Benefizkonzert der 12 Cellisten im Aachener Dom

Benefizkonzert der 12 Cellisten : Absolute Spitzenklasse im Aachener Dom

Die 12 Cellisten der Berliner Philharmoniker kommen nach Aachen – ein Glücksfall. Gemeinsam mit Trompeter Markus Stockhausen zaubern sie ein Benefizkonzert, das nur Gewinner zurücklässt.

Dass sich Orchestermusiker gern und möglichst oft der Kammermusik widmen, ist nicht ungewöhnlich und sogar erwünscht. Die ungebrochene Erfolgswelle, auf der die 12 Cellisten der Berliner Philharmoniker seit ihrem ersten Auftritt 1972 reiten, ist jedoch so singulär wie ihre auf Weltniveau gehaltene qualitative Konstanz und ihr kaum noch überschaubares Repertoire von Schlager-Arrangements bis zu Auftragskompositionen der Avantgarde. Angesichts der Verpflichtungen als Orchestermusiker bleiben die Auftrittsmöglichkeiten naturgemäß eng begrenzt. Dass es der Familie von Klaus Pavel und Freunden unter diesen Umständen gelungen ist, die Spitzenstreicher für ein Benefizkonzert zugunsten der Pavel Children Foundation nach Aachen einladen zu können, muss man als Glücksfall bezeichnen.

Die einzigartige Aura des Aachener Doms tat ein Übriges, um den faszinierenden Abend abzurunden. Wobei sich der nicht unproblematische Hall erheblich weniger auf den Klangeindruck auswirkte als in groß besetzten Konzerten. Dazu trug die kluge Werkauswahl bei, die vor allem ruhige Zeitmaße favorisierte, und nicht zuletzt der charakteristische Grundklang des Ensembles. Ob in höchsten Lagen gestrichen oder ein orchestral sonorer Vollklang entfaltet wird: Das Klangbild scheint stets ein dunkel timbrierter, mitunter silbrig schimmernder Glanz zu überziehen.
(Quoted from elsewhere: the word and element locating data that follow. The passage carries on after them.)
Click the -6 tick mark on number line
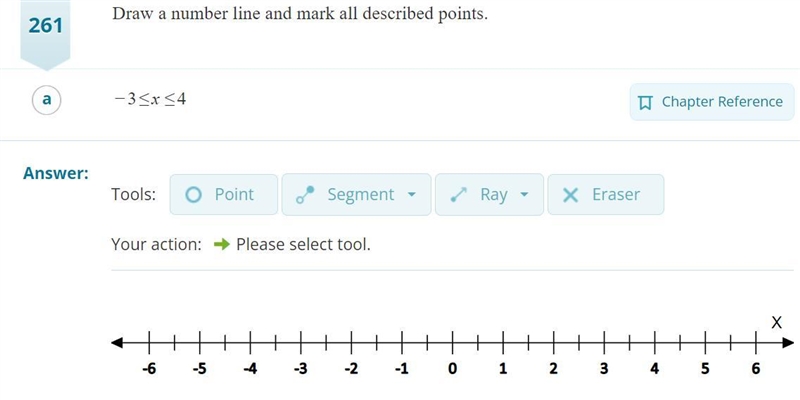800x400 pixels. (x=149, y=343)
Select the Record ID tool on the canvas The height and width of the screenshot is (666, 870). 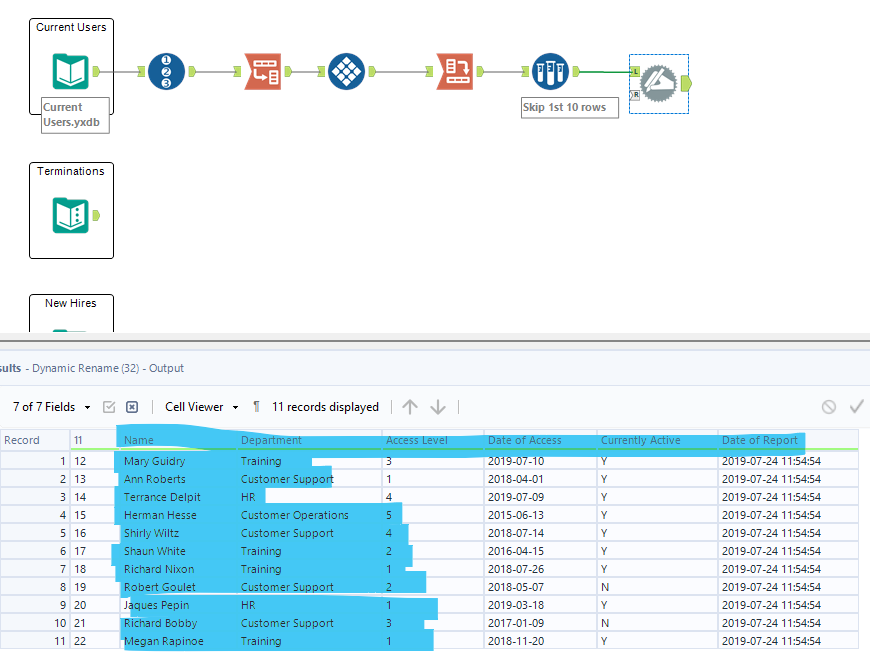click(166, 72)
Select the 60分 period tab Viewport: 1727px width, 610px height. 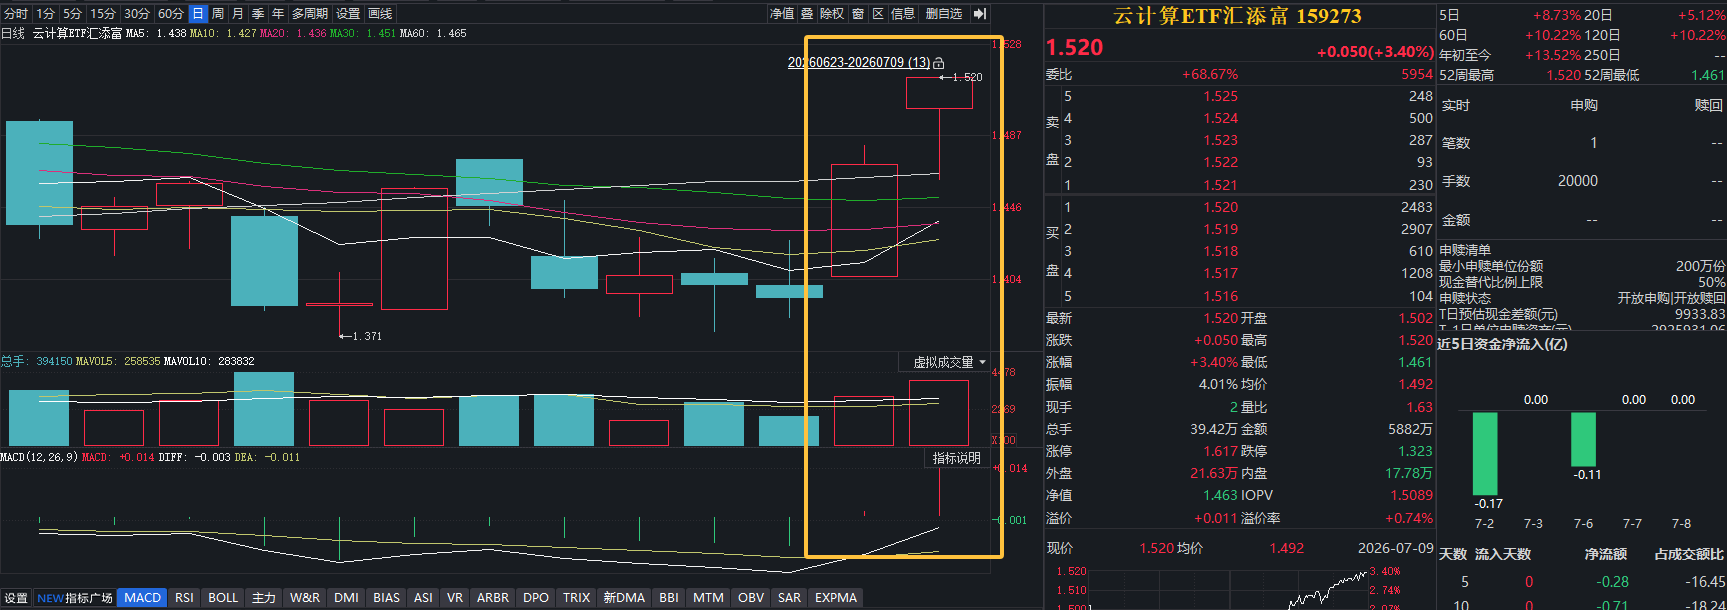(x=171, y=13)
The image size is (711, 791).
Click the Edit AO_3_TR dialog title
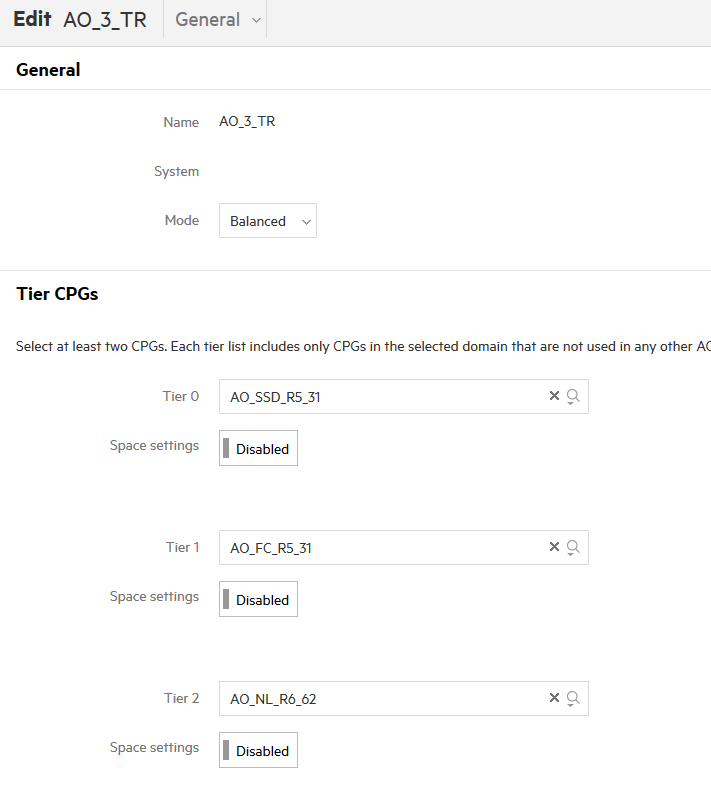pyautogui.click(x=80, y=20)
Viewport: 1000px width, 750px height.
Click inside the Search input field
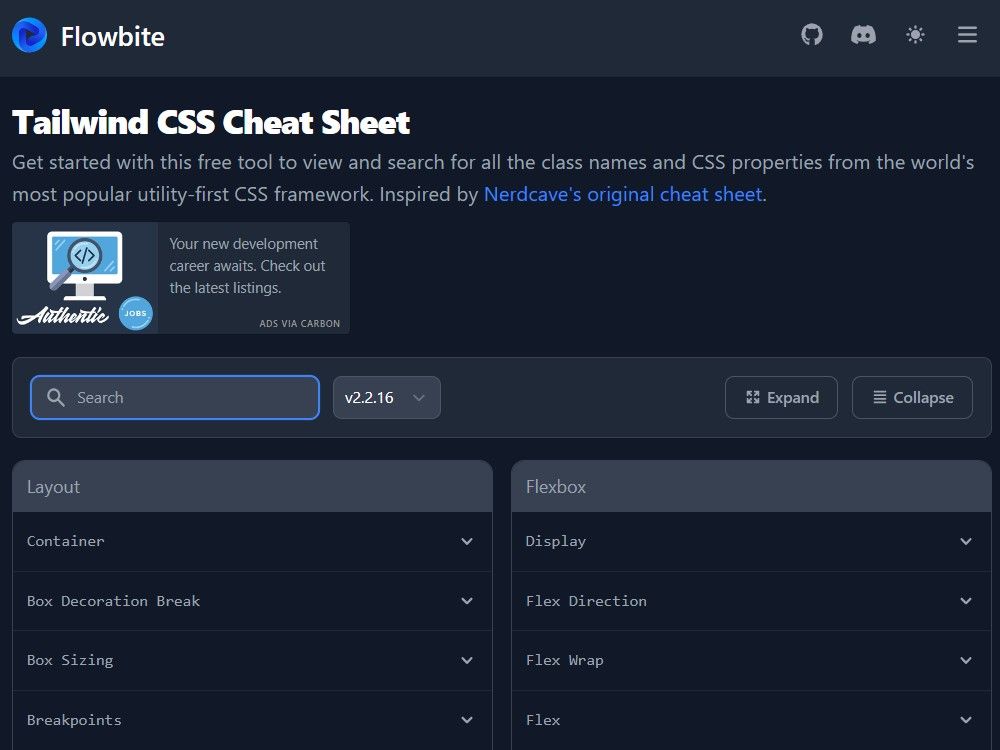point(175,397)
Auch wenn man mit Rücksicht auf die Akustik und die sakrale Bedeutung des Doms fast ausschließlich Werke in getragenem Duktus auswählte, konnten die zwölf Streicher, darunter zwei Damen, alle Register ihrer Kunst ziehen. Entmaterialisiert zart in den Engels-Gesängen aus Mendelssohns „Elias“, völlig schwerelos in den irisierenden, in sich gekehrten Klängen der „Fratres“ des Esten Arvo Pärt, einfach nur schön in Gabriel Faurés Pavane op. 50, mit lateinamerikanischem Kolorit angereichert in Villa-Lobos’ „Bachianas Brasilieras“ Nr. 1 oder im elegisch-schwermütigen Duktus dreier ruhiger Tangos von Astor Piazzolla, die zum Kernbestand des Ensembles zählen. Ein Abend zum genussvollen Zurücklehnen, so weit das die Bestuhlung zuließ.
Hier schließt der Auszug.